Summer is over and autumn is here. Children are back to school, and some adults are, too. The holiday season begins with Halloween creepies and crawlies and things that go bump in the night circulating door to door as they hold out candy bags to collect treats. Temperatures are cooler (thankfully) and the chance of rain improves in normally dry Southern California. Last Saturday night was evidence of that. Most of all, autumn is when many trees begin to get ready for winter by shutting down their chlorophyll factories, causing leaves to turn color before falling. (Or as Lucy once said to Linus in the Peanuts comic strip, "They jump off to get away from the squirrels.") There are places where the result is a riot of color.
My painting this week uses a few autumn trees in a setting inspired by the Japanese tea garden in the San Diego Zoo. There is a little island surrounded by koi-filled water.
The formal Japanese word for koi is nishikigoi (literally: brocaded carp) because of their colors. In Japan, Koi are symbolic of luck, prosperity, good fortune, and perseverance.
That tea garden also has a Japanese stone lantern similar to this one.
Japanese stone lanterns (tōrō), originally imported from China, were once only used in Buddhist temples to illuminate walkways at night. Lit stone lanterns were considered to be an offering to Buddha. They began to be used in Shintō shrines and private homes in the Heian period (794–1185). During the Azuchi-Momoyama period (1568–1600), tea masters began to use them as garden ornaments.
Working from the ground up, the various sections of a tōrō represent the Buddhist conceptions of earth, water, fire (the section encasing the flame when the lantern is lit), air, and void or spirit. The top points toward the sky.
Today, tōrō have lost all of their religious significance. They are just quaint garden ornaments.

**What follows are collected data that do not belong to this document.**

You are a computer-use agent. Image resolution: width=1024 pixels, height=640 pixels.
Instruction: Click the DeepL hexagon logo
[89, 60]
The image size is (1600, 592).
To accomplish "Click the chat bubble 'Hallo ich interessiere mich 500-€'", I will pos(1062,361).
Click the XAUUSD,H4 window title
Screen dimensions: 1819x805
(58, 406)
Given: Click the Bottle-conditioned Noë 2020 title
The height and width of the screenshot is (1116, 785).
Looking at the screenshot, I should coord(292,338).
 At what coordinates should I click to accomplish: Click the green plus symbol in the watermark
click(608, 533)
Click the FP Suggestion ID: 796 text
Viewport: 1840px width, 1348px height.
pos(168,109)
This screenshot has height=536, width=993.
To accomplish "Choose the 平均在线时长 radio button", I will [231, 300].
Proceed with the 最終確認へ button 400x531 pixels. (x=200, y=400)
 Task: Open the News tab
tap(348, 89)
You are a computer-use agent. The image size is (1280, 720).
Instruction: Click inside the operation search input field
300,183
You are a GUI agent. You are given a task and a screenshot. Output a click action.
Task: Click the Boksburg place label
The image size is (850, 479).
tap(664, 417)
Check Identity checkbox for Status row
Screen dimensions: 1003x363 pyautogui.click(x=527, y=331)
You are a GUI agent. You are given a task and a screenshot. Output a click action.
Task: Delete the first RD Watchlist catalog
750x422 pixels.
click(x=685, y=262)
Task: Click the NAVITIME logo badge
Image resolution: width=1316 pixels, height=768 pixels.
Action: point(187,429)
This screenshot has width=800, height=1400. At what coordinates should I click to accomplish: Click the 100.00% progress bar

I have two types of tree in my demonstration painting. One is the Japanese maple tree (momiji in Japanese), the leaves of which turn a bright orange and red in the fall. This photo was taken in Balboa Park's Japanese Friendship Garden. I got it off the web, but you have a good chance of seeing something very much like this in person if you visit there at this time of year.
Here is a closer look at the leaves.
The other type of tree in my painting is the ginkgo tree (ichō in Japanese and Ginkgo biloba in Latin). A common name is the maidenhair tree. Like many trees, its leaves appear in the late spring.
Its leaves are fan-shaped.
Ginkgo trees are especially interesting because they are regarded as living fossils with no known living relatives. Actual fossils very similar to today's ginkgo have been found that are over 190 million years old. They have a number of unique or rare characteristics. One of these is their sexual orientation. Some ginkgo trees are male and others are female. In the photos below, the male organs are on the left and the female organs are on the right.
Reproduction begins via wind-borne pollination. Nuts mature as leaves are turning yellow in the early fall.
Autumn ginkgo trees are a spectacular sight.
Its leaves are still fan-shaped.
Fully ripened ginkgo nuts fall to the ground and can make quite a mess.
When stepped on, ginkgo nuts release an extremely pungent, nauseating odor. They can be eaten, but only after being roasted. Raw ginkgo nuts have a strong toxin that make people seriously ill. It is recommended that gloves be worn if shelling the nuts before roasting.
The nuts are safe after being roasted, preferably while still in the shell, but some sources say that some of the toxin remains, so eat only limited quantities at a time. The nuts, called ginnan by Japanese, are sometimes added to certain dishes for added flavor.
Both Japanese maples and gingko trees make fine bonsai. Here is the maple tree bonsai.
Here is the gingko tree bonsai. This is a real photo. The halo is an artifact of the lighting used in the shot.
It also isn't known when this byōbu was painted. It is a nice painting, however. It's title is Fall Into Winter Landscape. "Read" the painting from right to left.
Hokusai was most famous for his landscapes and for several series of landscape ukiyo-e. The print below is Hokusai's contribution to a series titled The Hundred Poems by the Hundred Poets. Hokusai's painting, titled Poem by Ariwara no Narihira, shows that it is an autumn scene by the leaves floating down the river and maple trees in the distant background. The poem is in the upper right corner. It was produced in the 1835 to 1836 timeframe.
Toyohiko was an Edo Period (1603 - 1868) painter and print maker. Born into a Karashiki merchant family that ran a wine shop, he apprenticed himself to a painting master in Edo for training. His specialty was fῡkei-ga (landscapes). Here is an autumn fῡkei-ga hanging scroll of his
Ryūkōsai was a painter and ukiyo-e artist. He is best known for his yakusha-e (kabuki actor prints). He was either the founder or co-founder of the Ōsaka school of ukiyo-e. This 1799 hanging scroll is titled Bird in a Ginkgo Tree.